§ Условие задачи
Перечислите всех людей, которые названы по имени или фамилии во фрагменте документа.

§ Фрагмент документа
О плакате «Антисемитизм — сознательная контрреволюция»
Виктор Дувакин. Вам с ним лично [с Маяковским — прим. ред.], так сказать, en deux, вдвоем, приходилось разговаривать?
Александр Тышлер. Я разговаривал с ним. Несколько таких было случаев, когда он очень хотел сделать со мной какие-то плакаты для здравоохранения, но так как я очень был занят театром, то не очень охотно соглашался на это дело, но все же с Маяковским мне всегда интересно было бы сделать плакат, но как-то чего-то не получилось там.
В. Д. Так что, ни одного вашего плаката с текстом Маяковского нет?
А. Т. Нет-нет. Есть один плакат, который вышел, но это был специа[льный]… это было… Когда была организация ОСТ, художественная организация ОСТ, в которую я входил, мы тогда выпустили такой плакат по антисемитизму. Я бы даже сказал, что этот плакат был подсказан Маяковским. Вот он как-то сказал: вы бы выпустили такой плакат, а я вам текст сделал бы.
В. Д. Да, у него было стихотворение «Жид».
А. Т. Да.
В. Д. И другие были.

§ Записи набора данных

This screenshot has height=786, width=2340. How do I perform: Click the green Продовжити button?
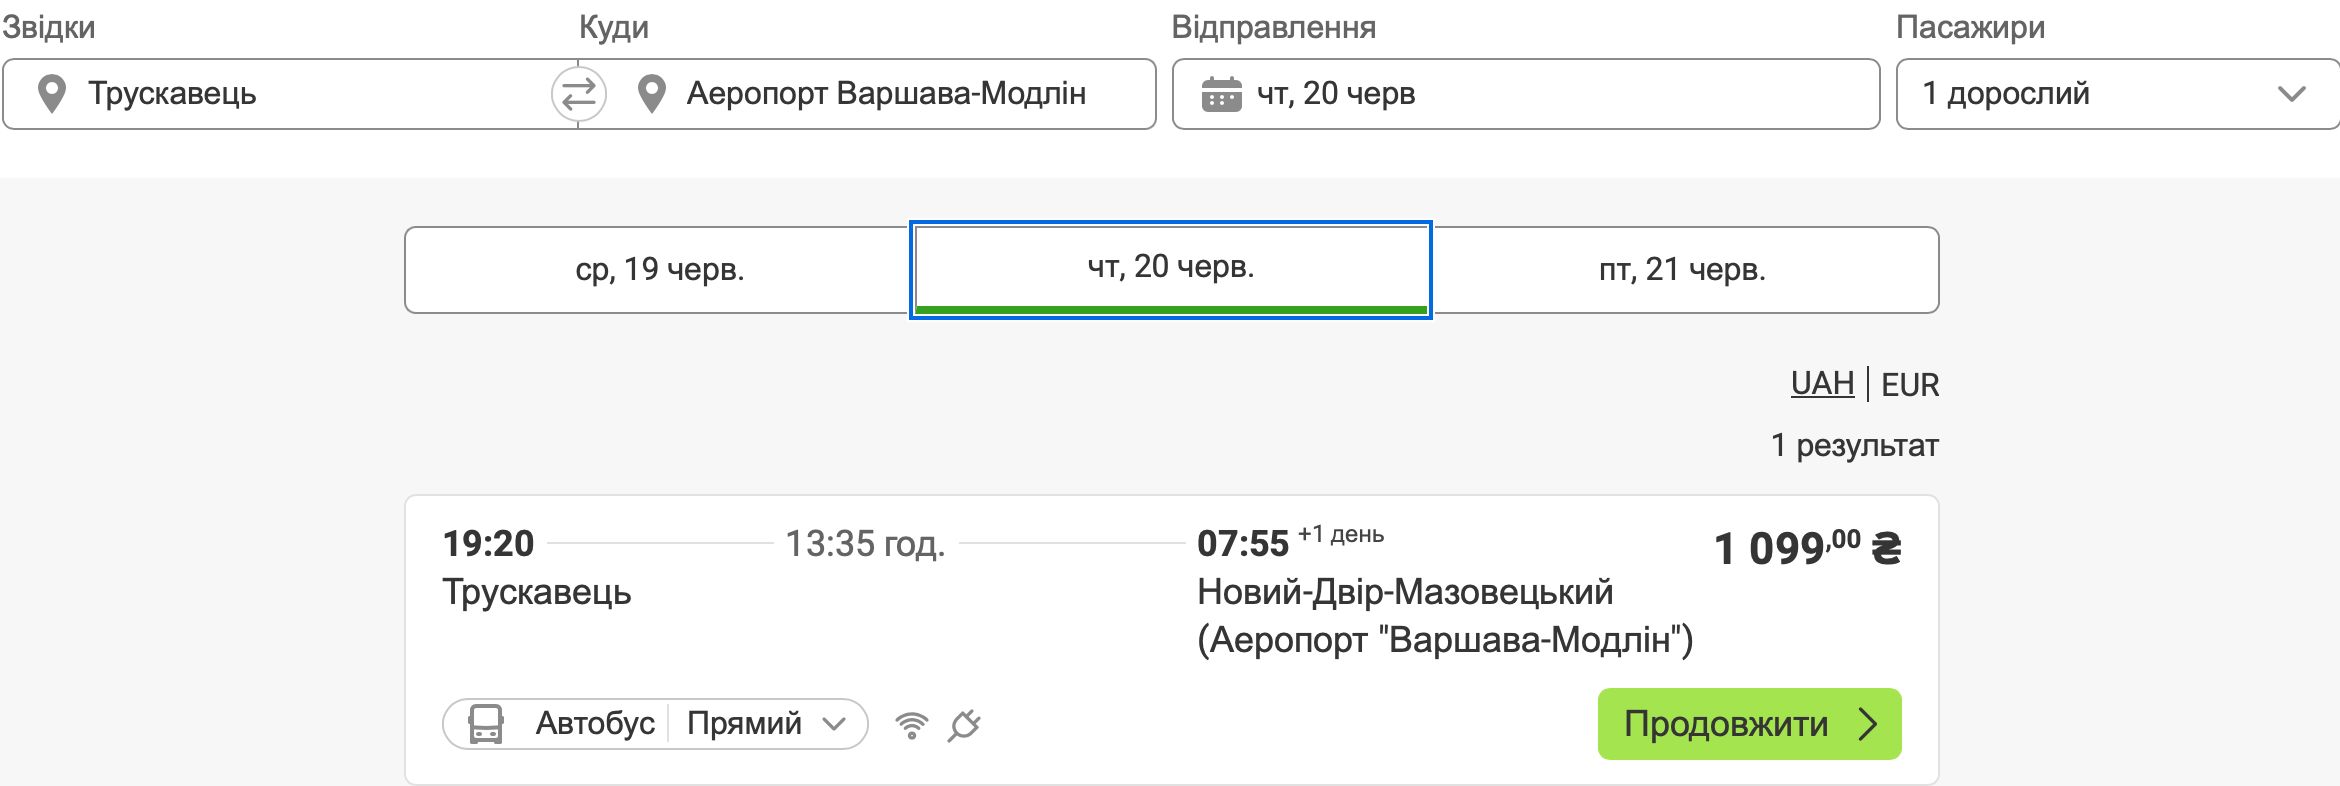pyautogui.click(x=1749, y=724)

---

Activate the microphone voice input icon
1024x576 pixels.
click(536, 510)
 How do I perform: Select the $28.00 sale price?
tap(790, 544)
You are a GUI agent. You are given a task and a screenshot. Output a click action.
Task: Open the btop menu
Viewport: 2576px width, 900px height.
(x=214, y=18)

§ Полный ответ
Виктор Дувакин, Маяковский, Александр Тышлер.